*** Source material Section Begins ***

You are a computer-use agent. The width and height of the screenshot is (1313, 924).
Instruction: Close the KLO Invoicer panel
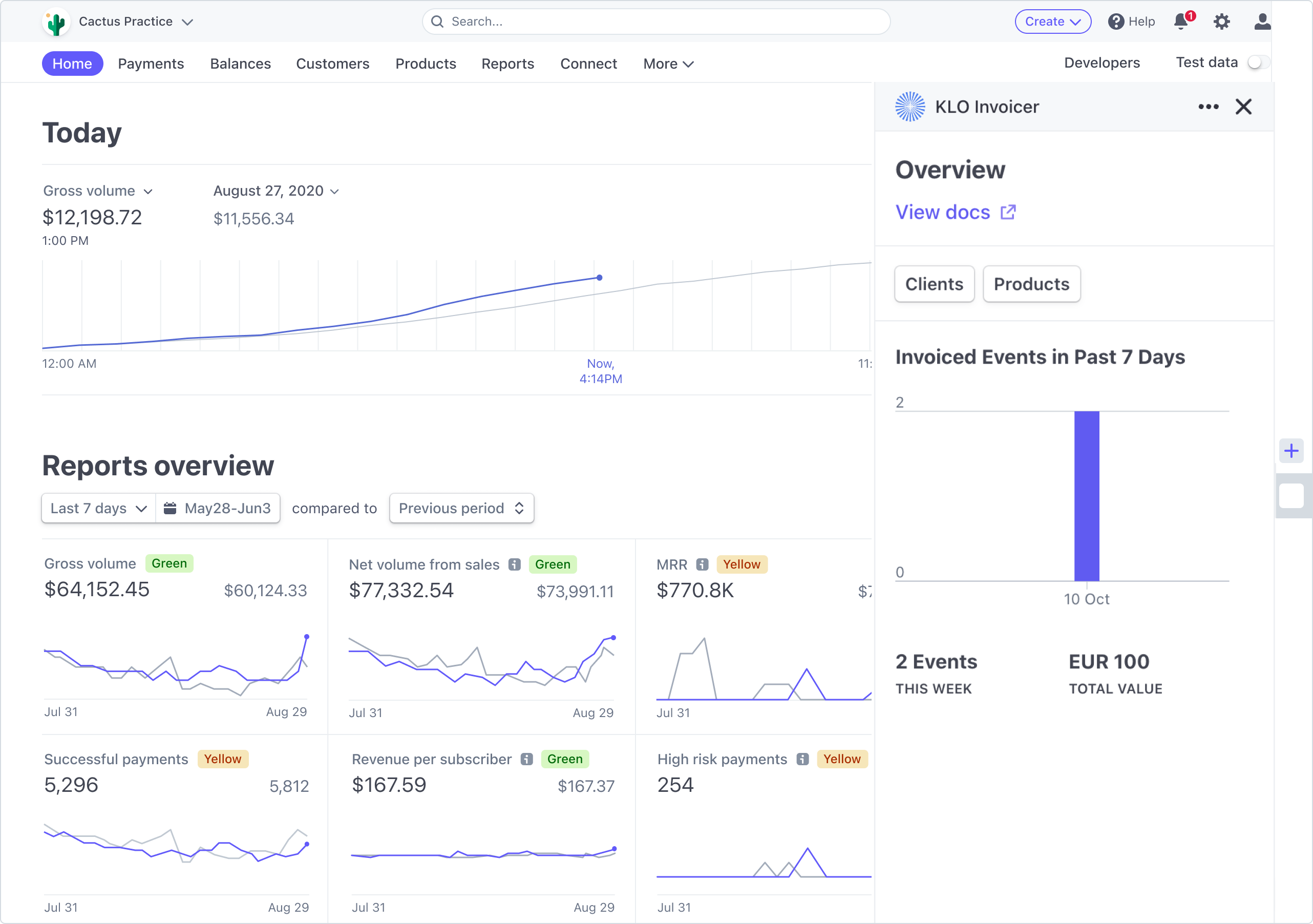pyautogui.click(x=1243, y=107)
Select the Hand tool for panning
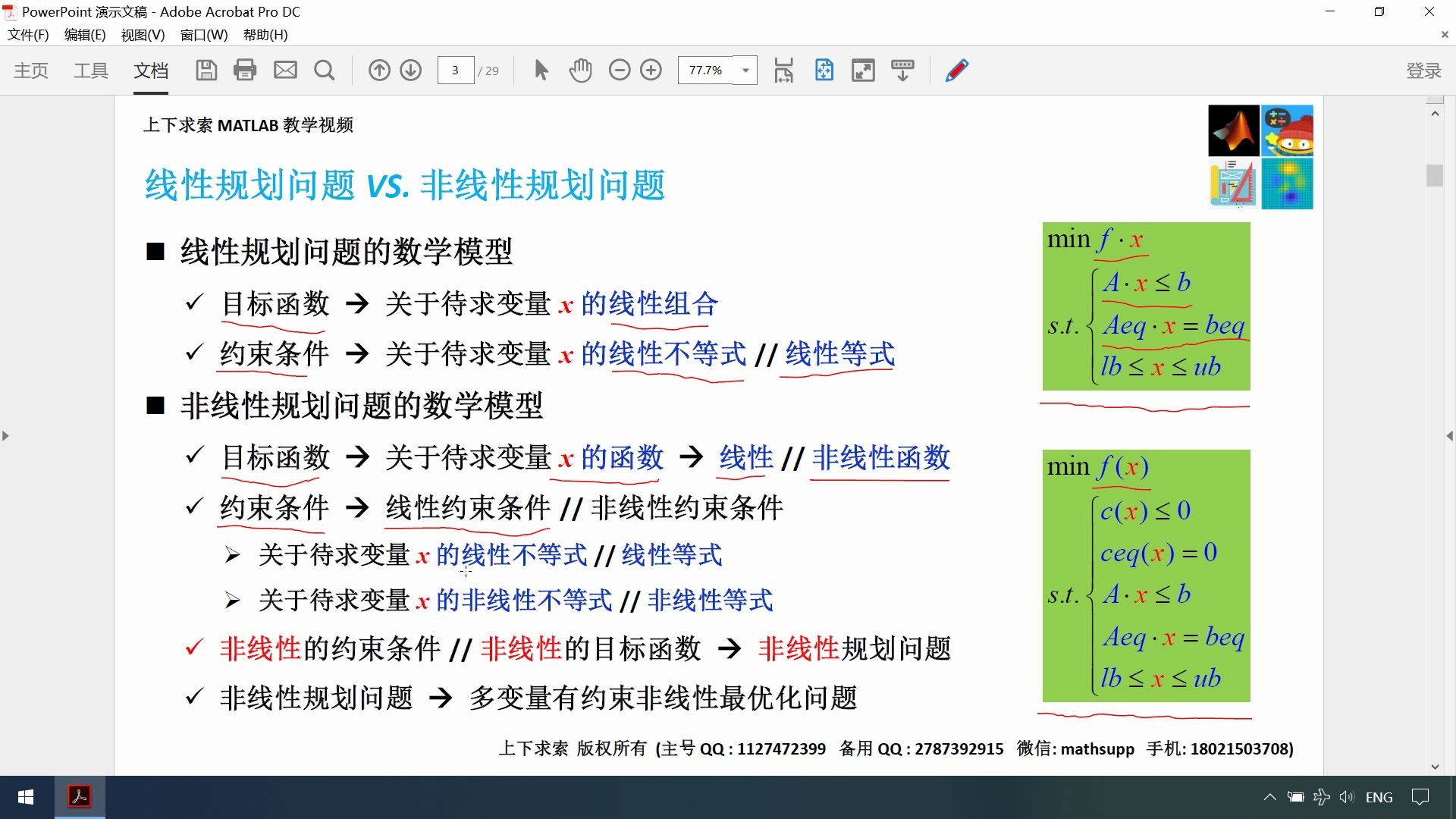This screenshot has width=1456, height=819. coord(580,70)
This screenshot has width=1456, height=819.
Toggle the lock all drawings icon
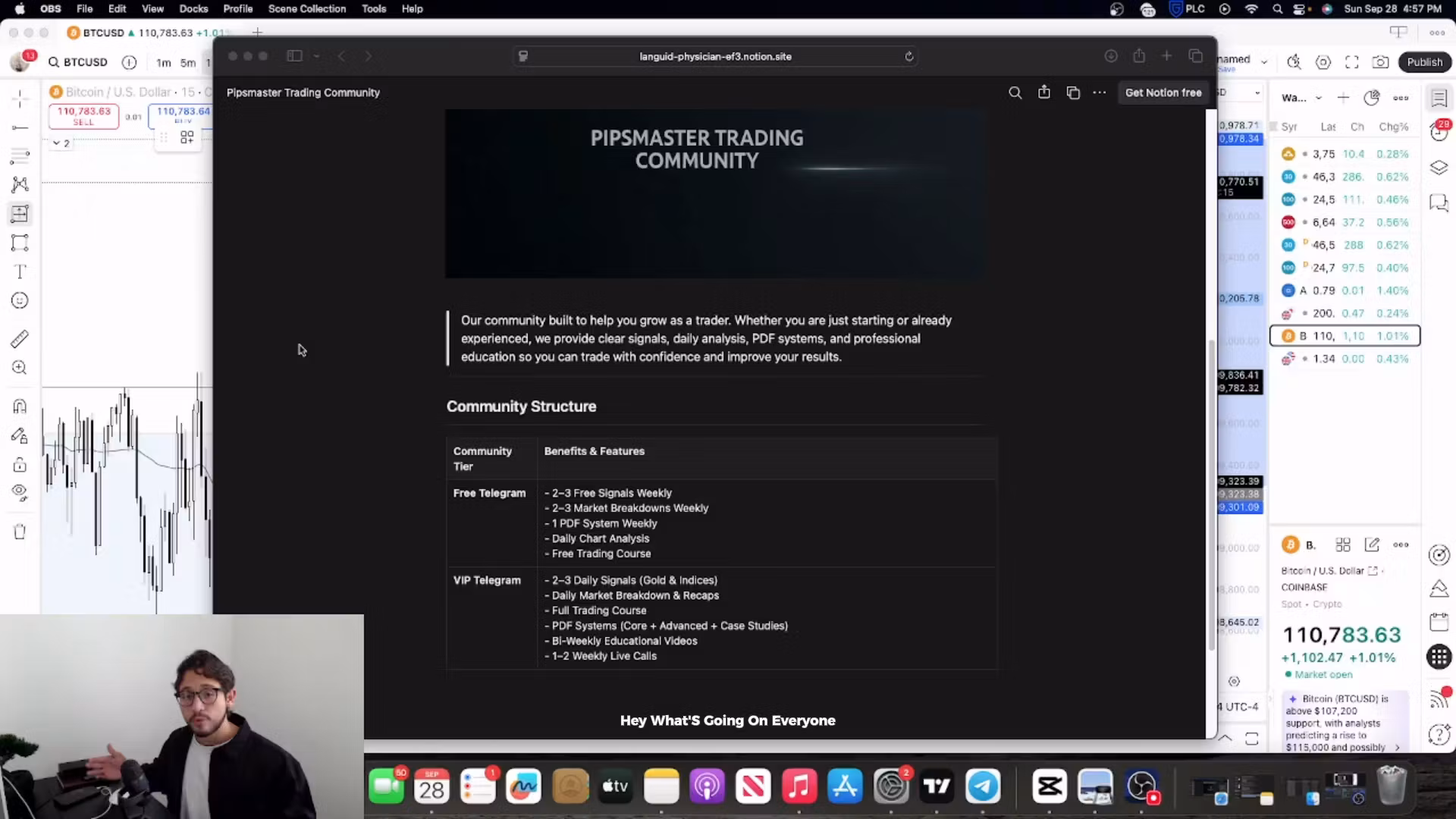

*** Source material Section Ends ***

## Assignment
Word for word, restate all of the data, but do not copy the pictures.

## Solved exercise
You are a computer-use agent. The width and height of the screenshot is (1313, 924).
Instruction: Close the KLO Invoicer panel
pyautogui.click(x=1243, y=107)
Select the Hand tool for panning
This screenshot has width=1456, height=819. coord(580,70)
This screenshot has width=1456, height=819.
Toggle the lock all drawings icon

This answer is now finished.